| TEXT SHOWN |
With that in mind, Dr. Miller turned to the newest technology available to him to keep his patients and staff safe: a UVC unit.

What is that, you may ask? Well, it’s a bright light. Actually, it’s ultraviolet light that kills pathogens on surfaces, like E. coli, salmonella, listeria and even COVID-19 in just a matter of minutes.

UVC Cleaning Systems Dental Sales Director Jim Gaitan said, "It's just it's impossible to spray everything. So if you want surfaces clean, and you want to make sure that the practice in the air is also clean, this light will broadcast in the room. So whatever remnants of COVID may be passing through the air, this can zap it and help make the environment cleaner."

He says hospitals have been using this type of technology for years and recently, more and more industries from dentists and hotels to day cares are demanding it.

It takes ten minutes to clean this 10-foot by 10-foot exam room with the device being moved to two different spots. The makers say you can tell it worked by the smell in the air, similar to what you'd smell after using a tanning bed. Or you can look at these UVC dosimeters, which change color from the light.

The device slowed down the number of patients that can be seen in a day, according to dental hygienist Kathleen Stec. "We have to have 20 minutes in between patients to be able to get this room back to a point where I feel comfortable letting the next person sit down."

But waiting for the room to be thoroughly cleaned helps patients feel at ease.

"I think it's a sensible, safe and scientific way to go about it," said a patient.

But like most technology, it comes with a price. The UVC unit cost Dr. Miller more than $10,000. But for Dr. Miller, it's worth it.

“It was a very large investment to do this, but I wanted to know that I could make my operatory rooms in my office as safe as I could make it for my patients, for my staff to come back and feel comfortable and for anyone that comes through,” said Dr. Miller. “Because you know what? COVID is one disease that you don’t want to get.”

Stored data:
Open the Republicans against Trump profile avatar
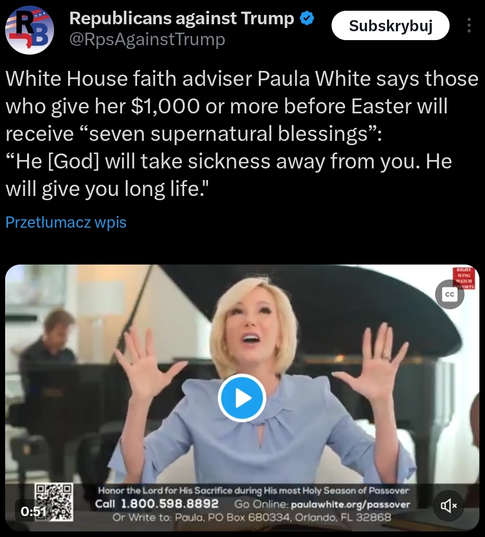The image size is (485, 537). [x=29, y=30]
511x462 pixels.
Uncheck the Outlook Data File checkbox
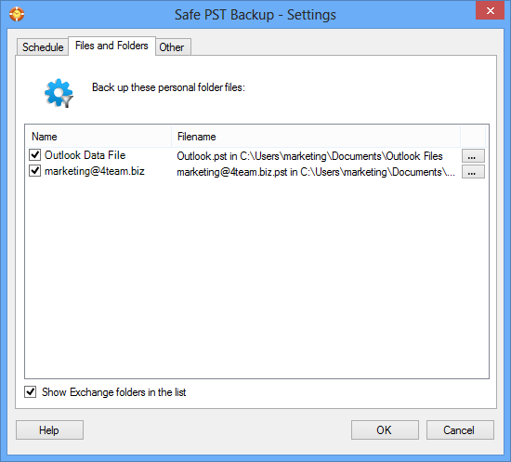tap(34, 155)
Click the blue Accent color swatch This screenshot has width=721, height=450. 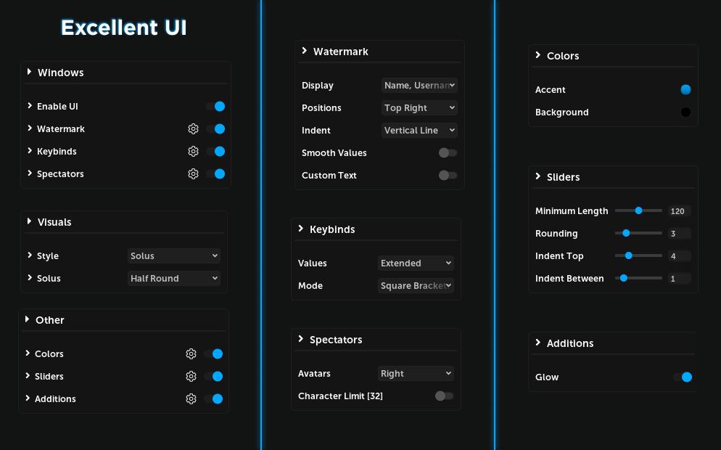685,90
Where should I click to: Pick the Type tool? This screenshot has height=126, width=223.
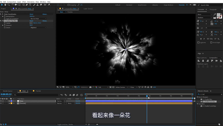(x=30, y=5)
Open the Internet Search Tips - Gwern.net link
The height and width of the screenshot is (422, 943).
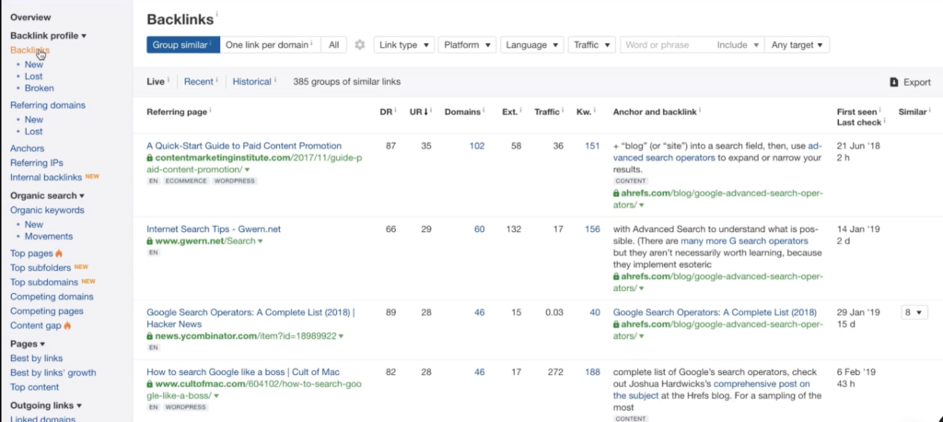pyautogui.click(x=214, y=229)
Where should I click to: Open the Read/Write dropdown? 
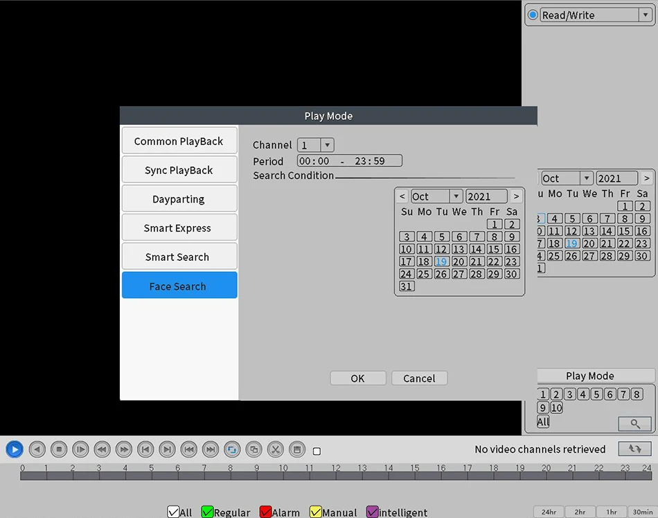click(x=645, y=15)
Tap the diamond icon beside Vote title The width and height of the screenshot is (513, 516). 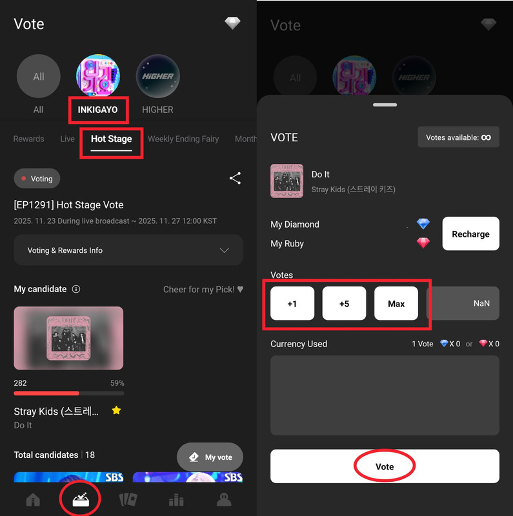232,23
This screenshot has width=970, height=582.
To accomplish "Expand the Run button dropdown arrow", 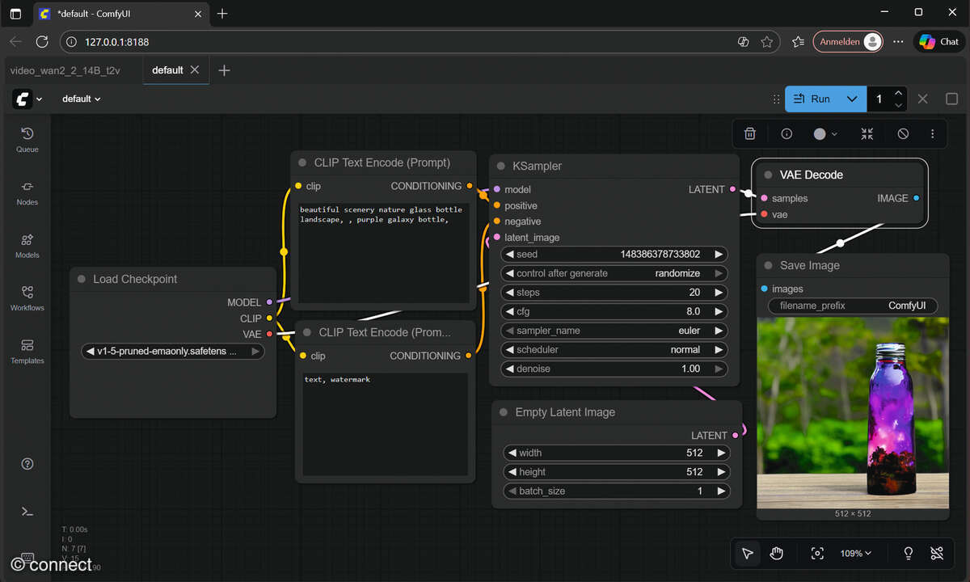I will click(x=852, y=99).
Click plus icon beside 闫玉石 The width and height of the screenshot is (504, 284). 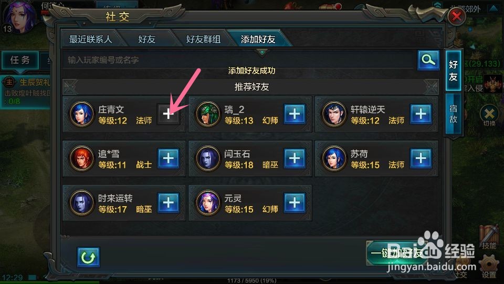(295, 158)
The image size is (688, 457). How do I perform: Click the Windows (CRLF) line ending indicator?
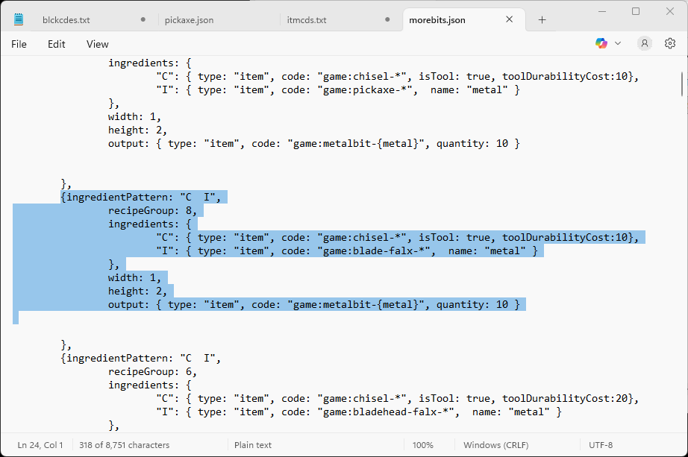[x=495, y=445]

| TASK REQUIREMENTS |
[1] Reproduce word for word part of the article on the UVC unit, starting at "He says hospitals" and stopping after "said a patient.".
[2] According to the article on the UVC unit, how much did the unit cost Dr. Miller?

| ANSWERS BY ITEM NUMBER |
[1]
He says hospitals have been using this type of technology for years and recently, more and more industries from dentists and hotels to day cares are demanding it.

It takes ten minutes to clean this 10-foot by 10-foot exam room with the device being moved to two different spots. The makers say you can tell it worked by the smell in the air, similar to what you'd smell after using a tanning bed. Or you can look at these UVC dosimeters, which change color from the light.

The device slowed down the number of patients that can be seen in a day, according to dental hygienist Kathleen Stec. "We have to have 20 minutes in between patients to be able to get this room back to a point where I feel comfortable letting the next person sit down."

But waiting for the room to be thoroughly cleaned helps patients feel at ease.

"I think it's a sensible, safe and scientific way to go about it," said a patient.

[2] More than $10,000.